In visualizing stone placement, we’d selected a handful of boulders we wanted to serve as interesting focal points. Sometimes when these stones were set, they’d stand out so prominently that those without much experience in stone setting would be taken aback to the point of resisting our choices. We’d explain that once the water and plant material were added, the stones would look great in context.

This approached usually worked, but on more than one occasion, we had to lay it on the line and ask the homeowners to trust us. At one spot in the lower waterfall, for instance, we’d chosen a three-ton boulder with an interesting, pointed profile that offered a dramatic transition as well as moss, lichen and a beautiful patina. We thought it would look great with water flowing around it, but the homeowners weren’t sold on the idea.

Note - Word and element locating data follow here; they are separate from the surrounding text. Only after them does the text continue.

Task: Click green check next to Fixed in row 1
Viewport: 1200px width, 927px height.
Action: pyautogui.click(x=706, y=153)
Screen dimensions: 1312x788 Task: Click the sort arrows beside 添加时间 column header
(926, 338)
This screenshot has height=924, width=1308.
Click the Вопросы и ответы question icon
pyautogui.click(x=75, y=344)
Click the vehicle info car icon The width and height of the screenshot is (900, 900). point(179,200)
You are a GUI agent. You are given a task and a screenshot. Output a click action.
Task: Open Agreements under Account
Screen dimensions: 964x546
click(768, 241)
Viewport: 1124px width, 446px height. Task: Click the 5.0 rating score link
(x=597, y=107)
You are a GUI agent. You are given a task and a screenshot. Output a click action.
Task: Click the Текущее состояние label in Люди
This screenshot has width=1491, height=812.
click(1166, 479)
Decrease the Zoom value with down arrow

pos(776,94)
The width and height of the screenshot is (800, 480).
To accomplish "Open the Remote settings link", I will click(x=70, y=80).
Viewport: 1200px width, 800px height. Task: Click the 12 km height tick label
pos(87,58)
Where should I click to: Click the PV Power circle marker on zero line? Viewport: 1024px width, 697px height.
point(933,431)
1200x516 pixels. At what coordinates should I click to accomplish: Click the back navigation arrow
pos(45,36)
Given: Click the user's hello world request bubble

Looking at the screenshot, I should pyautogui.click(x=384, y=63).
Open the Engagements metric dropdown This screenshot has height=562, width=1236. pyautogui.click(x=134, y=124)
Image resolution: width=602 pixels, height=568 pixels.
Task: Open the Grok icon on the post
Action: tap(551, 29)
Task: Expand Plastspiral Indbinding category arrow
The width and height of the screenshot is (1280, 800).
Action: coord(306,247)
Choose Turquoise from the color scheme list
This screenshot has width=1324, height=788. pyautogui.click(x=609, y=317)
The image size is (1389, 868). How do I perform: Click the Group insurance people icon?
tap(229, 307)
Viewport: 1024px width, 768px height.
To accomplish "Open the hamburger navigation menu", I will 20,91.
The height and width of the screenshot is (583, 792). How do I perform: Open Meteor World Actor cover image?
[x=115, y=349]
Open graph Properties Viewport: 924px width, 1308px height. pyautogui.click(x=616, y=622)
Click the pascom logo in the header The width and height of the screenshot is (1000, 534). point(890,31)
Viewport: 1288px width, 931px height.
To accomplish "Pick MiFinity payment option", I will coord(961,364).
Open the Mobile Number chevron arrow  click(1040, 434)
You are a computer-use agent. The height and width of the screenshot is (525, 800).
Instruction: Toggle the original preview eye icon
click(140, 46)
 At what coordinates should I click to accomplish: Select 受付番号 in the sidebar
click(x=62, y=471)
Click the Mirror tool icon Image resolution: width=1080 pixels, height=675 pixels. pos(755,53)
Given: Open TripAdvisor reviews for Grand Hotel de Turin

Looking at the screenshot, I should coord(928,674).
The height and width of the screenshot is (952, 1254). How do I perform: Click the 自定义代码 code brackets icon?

With full assurance from the landscape architect, they decided to go with our decision and, as it turned out by the time we’d gone through two weeks of moving boulders around with a 30-foot crane, they were completely happy with the result.


One of the most interesting and challenging aspects of working with large ponds and lakes is that each system is different. Every location’s source-water quality is different, each bio-load is unique, and we’ve learned that when you start up these systems, there’s a break-in period of unpredictable duration in which bio-filtration establishes itself and water quality settles into balance.

In this case, we fired up the system in January and had water quality right where we wanted it before the warm summer months arrived and any problems with water quality might be magnified. Overall, we’re extremely happy with the results, as are the clients and the rest of the project team.

The finished work now stands as testimonial to the aesthetic heights to be achieved in combining top-notch water quality with thoughtful design in a gorgeous setting. For us, this is the kind of project that makes the hard work of watershaping on such a large scale more than worth the effort.

George Forni is president of Aquatic Environments, an Alamo, Calif.-based design, installation and service firm specializing in lakes, ponds and other large waterfeatures. He started his career in the waste- and reclaimed water industry in the mid 1980s. Before long, he became project manager for an aquatic service firm, for which he managed a number of projects in conjunction with the U.S. Army Corps of Engineers as well as in other regulatory agency-controlled jobs. His company now focuses mostly on the needs of large commercial clients in the Western United States.